• [TASK DESCRIPTION]:
An acceptable answer contains each line of the material, unchanged.

• [RECORDS SHOWN]:
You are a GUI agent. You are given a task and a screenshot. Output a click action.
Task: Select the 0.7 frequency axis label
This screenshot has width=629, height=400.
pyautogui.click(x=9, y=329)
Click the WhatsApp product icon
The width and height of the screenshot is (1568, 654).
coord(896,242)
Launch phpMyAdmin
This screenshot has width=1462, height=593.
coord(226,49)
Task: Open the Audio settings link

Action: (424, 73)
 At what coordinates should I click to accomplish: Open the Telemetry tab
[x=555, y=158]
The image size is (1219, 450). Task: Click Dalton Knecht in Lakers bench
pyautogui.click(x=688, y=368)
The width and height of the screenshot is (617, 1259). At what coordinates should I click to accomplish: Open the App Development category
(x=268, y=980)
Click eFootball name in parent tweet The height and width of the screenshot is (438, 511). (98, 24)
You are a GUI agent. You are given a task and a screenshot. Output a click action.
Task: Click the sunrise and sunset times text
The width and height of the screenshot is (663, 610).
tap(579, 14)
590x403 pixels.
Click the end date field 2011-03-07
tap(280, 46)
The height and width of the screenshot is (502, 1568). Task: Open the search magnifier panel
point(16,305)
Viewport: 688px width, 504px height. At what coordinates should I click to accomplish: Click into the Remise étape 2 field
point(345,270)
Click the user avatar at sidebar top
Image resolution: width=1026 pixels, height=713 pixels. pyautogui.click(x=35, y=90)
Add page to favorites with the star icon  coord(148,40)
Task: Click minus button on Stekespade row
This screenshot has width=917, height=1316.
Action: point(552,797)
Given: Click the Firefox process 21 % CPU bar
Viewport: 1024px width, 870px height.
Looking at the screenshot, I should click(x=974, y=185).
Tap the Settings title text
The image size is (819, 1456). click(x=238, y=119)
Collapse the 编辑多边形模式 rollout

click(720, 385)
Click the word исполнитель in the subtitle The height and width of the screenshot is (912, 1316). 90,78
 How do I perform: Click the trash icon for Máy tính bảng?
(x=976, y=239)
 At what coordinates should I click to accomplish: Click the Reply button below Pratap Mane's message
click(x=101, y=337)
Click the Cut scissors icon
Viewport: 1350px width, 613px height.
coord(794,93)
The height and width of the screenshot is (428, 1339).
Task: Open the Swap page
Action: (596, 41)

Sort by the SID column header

• [ANSWER TO THIS TASK]:
You are a GUI agent. You are given a task and a screenshot. Output a click action.
Task: Select the 0.7 frequency axis label
This screenshot has width=629, height=400.
pyautogui.click(x=9, y=329)
Click the WhatsApp product icon
The width and height of the screenshot is (1568, 654).
coord(896,242)
Launch phpMyAdmin
This screenshot has width=1462, height=593.
coord(226,49)
Task: Open the Audio settings link

Action: (424, 73)
 At what coordinates should I click to accomplish: Open the Telemetry tab
[x=555, y=158]
The image size is (1219, 450). Task: Click Dalton Knecht in Lakers bench
pyautogui.click(x=688, y=368)
The width and height of the screenshot is (617, 1259). At what coordinates should I click to accomplish: Open the App Development category
(x=268, y=980)
Click eFootball name in parent tweet The height and width of the screenshot is (438, 511). (98, 24)
You are a GUI agent. You are given a task and a screenshot. Output a click action.
Task: Click the sunrise and sunset times text
The width and height of the screenshot is (663, 610).
tap(579, 14)
590x403 pixels.
Click the end date field 2011-03-07
tap(280, 46)
The height and width of the screenshot is (502, 1568). Task: Open the search magnifier panel
point(16,305)
Viewport: 688px width, 504px height. At what coordinates should I click to accomplish: Click into the Remise étape 2 field
point(345,270)
Click the user avatar at sidebar top
Image resolution: width=1026 pixels, height=713 pixels. pyautogui.click(x=35, y=90)
Add page to favorites with the star icon  coord(148,40)
Task: Click minus button on Stekespade row
This screenshot has width=917, height=1316.
Action: point(552,797)
Given: Click the Firefox process 21 % CPU bar
Viewport: 1024px width, 870px height.
Looking at the screenshot, I should click(x=974, y=185).
Tap the Settings title text
The image size is (819, 1456). click(x=238, y=119)
Collapse the 编辑多边形模式 rollout

click(720, 385)
Click the word исполнитель in the subtitle The height and width of the screenshot is (912, 1316). 90,78
 How do I perform: Click the trash icon for Máy tính bảng?
(x=976, y=239)
 At what coordinates should I click to accomplish: Click the Reply button below Pratap Mane's message
click(x=101, y=337)
Click the Cut scissors icon
Viewport: 1350px width, 613px height.
coord(794,93)
The height and width of the screenshot is (428, 1339).
Task: Open the Swap page
Action: (596, 41)

Sort by the SID column header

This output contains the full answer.